不動産小口化商品に関する令和8年度税制改正

令和8年度税制改正にて、相続税の不動産評価における大きな影響のある改正がありました。特に影響のある不動産小口化商品を中心に、改正の内容とその影響についてご説明します。

不動産小口化商品とは
不動産小口化商品とは、賃貸用不動産を、持分を細かく分割して1口100万や1,000万円などの少額にして販売し、その賃料収入等は投資額に応じて分配する商品です。
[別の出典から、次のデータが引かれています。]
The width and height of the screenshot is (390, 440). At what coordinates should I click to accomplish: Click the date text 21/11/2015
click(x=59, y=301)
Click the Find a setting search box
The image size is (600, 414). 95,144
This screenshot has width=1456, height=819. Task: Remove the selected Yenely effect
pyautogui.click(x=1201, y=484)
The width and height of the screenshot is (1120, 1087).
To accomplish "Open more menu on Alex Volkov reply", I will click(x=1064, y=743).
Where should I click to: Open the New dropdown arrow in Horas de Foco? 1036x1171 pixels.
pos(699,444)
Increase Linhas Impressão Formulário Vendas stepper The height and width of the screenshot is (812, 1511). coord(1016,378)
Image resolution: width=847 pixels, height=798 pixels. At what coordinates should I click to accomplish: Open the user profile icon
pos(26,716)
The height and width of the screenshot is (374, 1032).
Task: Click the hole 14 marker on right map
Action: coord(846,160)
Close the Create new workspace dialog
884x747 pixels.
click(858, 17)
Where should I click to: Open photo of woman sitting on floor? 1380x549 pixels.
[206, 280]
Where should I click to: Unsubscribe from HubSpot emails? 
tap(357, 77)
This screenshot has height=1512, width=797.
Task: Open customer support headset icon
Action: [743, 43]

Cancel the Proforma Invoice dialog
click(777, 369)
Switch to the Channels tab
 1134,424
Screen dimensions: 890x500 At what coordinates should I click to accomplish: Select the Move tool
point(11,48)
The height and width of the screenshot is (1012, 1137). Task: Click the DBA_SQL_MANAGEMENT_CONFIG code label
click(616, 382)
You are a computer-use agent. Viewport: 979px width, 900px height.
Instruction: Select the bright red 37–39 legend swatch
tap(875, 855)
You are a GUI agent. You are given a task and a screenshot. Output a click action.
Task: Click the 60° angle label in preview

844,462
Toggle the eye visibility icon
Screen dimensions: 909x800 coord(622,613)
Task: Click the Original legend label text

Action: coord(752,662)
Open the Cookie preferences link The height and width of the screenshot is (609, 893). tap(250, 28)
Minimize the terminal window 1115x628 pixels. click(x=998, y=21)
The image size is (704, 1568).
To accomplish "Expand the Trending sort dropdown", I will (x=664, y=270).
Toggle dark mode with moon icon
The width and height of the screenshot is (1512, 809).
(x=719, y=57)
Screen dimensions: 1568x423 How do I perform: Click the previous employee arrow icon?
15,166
通常、相続の節税策や分割策として活用されてきました。

2. 改正のポイント
令和8年度税制改正により、任意組合型・信託受益権型の不動産小口化商品について、 相続税・贈与税の評価方法が「路線価評価」から「通常の取引価額(実勢価格)」へ変更されます。
これにより、従来のような大幅な評価圧縮による節税効果はほぼ消滅します。
適用開始:令和9年(2027年)1月1日以後の相続・贈与から適用

3. 改正前の評価方法
不動産小口化商品は、従来はその他の不動産と同様の評価でした。
それにより、場所等により大きく異なるものの、70-80%購入価額よりも減額されることも多く、極めて節税効果が高いものでした。

4. 改正後の評価方法
令和8年度改正により、以下のように評価方法が変更されます。
(1)通常の取引価額による評価
以下の価格を参考に「通常の取引価額」を算定します。
事業者が示す適正な処分価格・買取価格
事業者が把握する売買実例価額
定期報告書等に記載された不動産価格

(2)上記がない場合の評価
取得価額の80%で評価(貸付用不動産の評価方法に準じる)

(3)対象となる商品
任意組合型
信託受益権型(信託型)

※匿名組合型は従来から時価評価のため影響なし。

5. 改正による影響

(1)節税効果の消滅
従来:1口1,000万円 → 評価200万円
改正後:1口1,000万円 → 評価800万円(取得価額の80%)
(2)既存保有者も対象
取得時期に関係なく、2027年以降の相続・贈与では改正後の評価。

6. 2026年中に検討すべき対策
2026年12月31日までの贈与は従来評価が適用されます。よって今年中に生前贈与すれば、低い評価で計算することができます。

7. まとめ
来年より、不動産小口化商品の相続税・贈与税評価が 実勢価格ベース に変更されます。それにより、節税スキームとしての利用は 大きく効果が下がる見込みです。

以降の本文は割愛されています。